# When the fish won't bite, catch crabs!



## drippin' rock (Jul 22, 2010)

Went down to St George Island last week.  Carried my brother-in-law's grill and had plans on grilling up fresh caught fish every day!  Well... the fish had other things in mind.  After the 1st day all we had to show for our efforts was too much sun and 1 little hardhead catfish.( I set the hook on him good!)  We did notice that the crabs seemed to hone in on our bait fairly fast and we were disgruntled.

The next day, we started to catch a few whiting and I noticed that once I felt a blue crab on my line I could retrieve it slowly and get it all the way to the surf.  I asked the guy at the bait shop about blue crab preparation, and with a smirk let me know I was probably wasting my time.(stupid tourist!)

Well by gosh, the fish weren't biting and I couldn't just sit on the beach and drink beer all day, so to work I went.  

When I called it quits I had hauled in 22 blue crab.  I kept them on ice and that night, armed with old bay seasoning and lemons went to cooking.
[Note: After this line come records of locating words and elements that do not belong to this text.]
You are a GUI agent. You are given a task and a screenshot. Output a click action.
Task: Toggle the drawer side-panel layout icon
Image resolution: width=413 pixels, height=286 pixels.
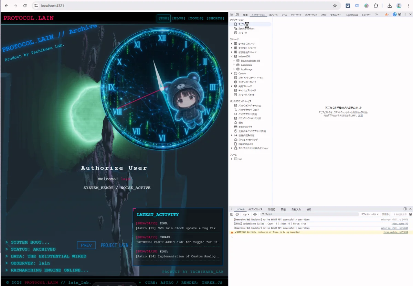405,209
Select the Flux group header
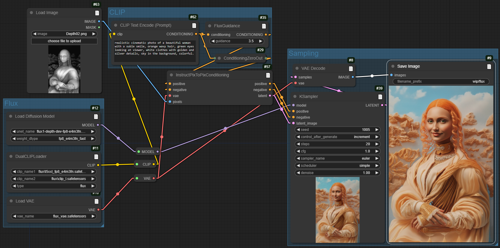Screen dimensions: 500x248 (11, 103)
I sat down with the first two and once I pulled the top shell off, I knew I had my work cut out for me.  We figured out that we needed to clean out the main cavity with running water to get at the meat in the body.  By the time we were finished an hour and a half later, we had 3 CUPS of Blue Crab meat!!!



The next day we went out early and found a gentle surf with the blue crab up against the shore! 2 1/2 hours later, I had 30 Crab.  Repeat steps above and we wound up with over 7 cups of meat!
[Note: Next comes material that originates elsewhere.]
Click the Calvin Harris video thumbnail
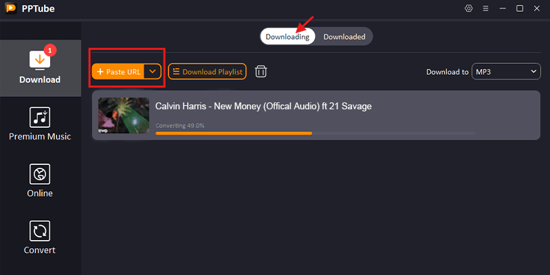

I did not think to take pictures of the food I prepared, but the next morning I made blue crab omelets with tomato, onion, and cilantro for everyone.  That night I made crab dip and crab cakes, and still brought home 3 cups of lump crab.  Thank you GOOGLE and Paula Dean!
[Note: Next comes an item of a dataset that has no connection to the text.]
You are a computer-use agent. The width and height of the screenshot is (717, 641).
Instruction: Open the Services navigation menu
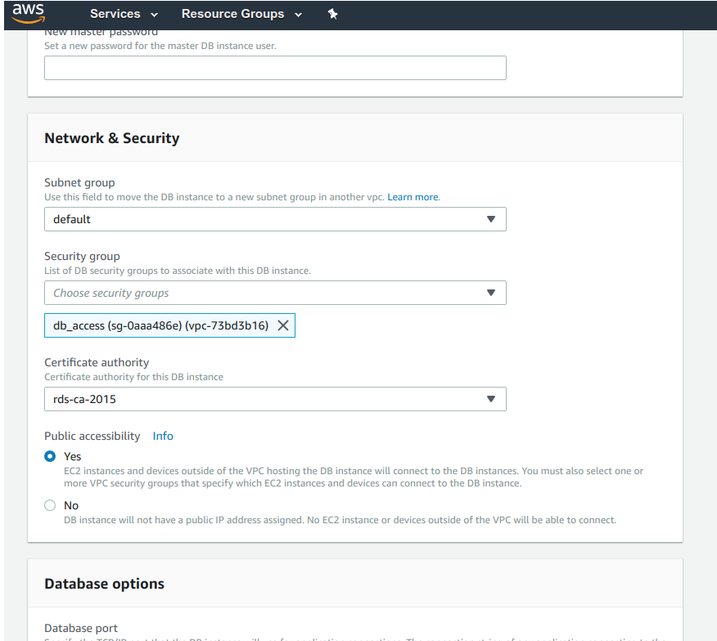tap(115, 14)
Oh, and one more thing.... take that Grumpy bait shop dude.


----------



## Paymaster (Jul 22, 2010)




----------



## Fletch_W (Jul 22, 2010)

Good stuff. In my neighborhood when I lived in Charleston, there was a pier that we'd fish every weekend when the weather was nice. Whenever the fish weren't cooperating, about 90% of the time, we'd handline crabs just like you are talking about, sans fishing pole. Just turkey neck and string, and a net. Once they break the surface, they'll let go, but you get them up to the seawall, and the designated drunk (me) reaches down to scoop them up. On the backside of the pier were tidal creeks so we'd throw the cast net back there for shrimp to go with the crab, never a shortage of shrimp. But if you think cleaning crab is laborious, try peeling a hundred 1 inch shrimp! It was my beagle's favorite hobby. She'd snap up every critter that shook out of the net.


----------



## bigox911 (Jul 22, 2010)

How'd ya catch em?  Nothin like fresh lump crab


----------



## turkey foot (Jul 22, 2010)

*Crab*

Good eating. Brings back memories of when I lived in Ft. Myers, Fl. and you could order crab in the resturant. They'ed bring a big pile of boiled crabs to the table still in the shell and you had to crack them open and dig the meat out. Delecious.


----------



## Spurhunter1 (Jul 22, 2010)

Outstanding!!!!!!!!!!!


----------



## maker4life (Jul 22, 2010)

Fletch_W said:


> Good stuff. In my neighborhood when I lived in Charleston, there was a pier that we'd fish every weekend when the weather was nice. Whenever the fish weren't cooperating, about 90% of the time, we'd handline crabs just like you are talking about, sans fishing pole. Just turkey neck and string, and a net. Once they break the surface, they'll let go, but you get them up to the seawall, and the designated drunk (me) reaches down to scoop them up. On the backside of the pier were tidal creeks so we'd throw the cast net back there for shrimp to go with the crab, never a shortage of shrimp. But if you think cleaning crab is laborious, try peeling a hundred 1 inch shrimp! It was my beagle's favorite hobby. She'd snap up every critter that shook out of the net.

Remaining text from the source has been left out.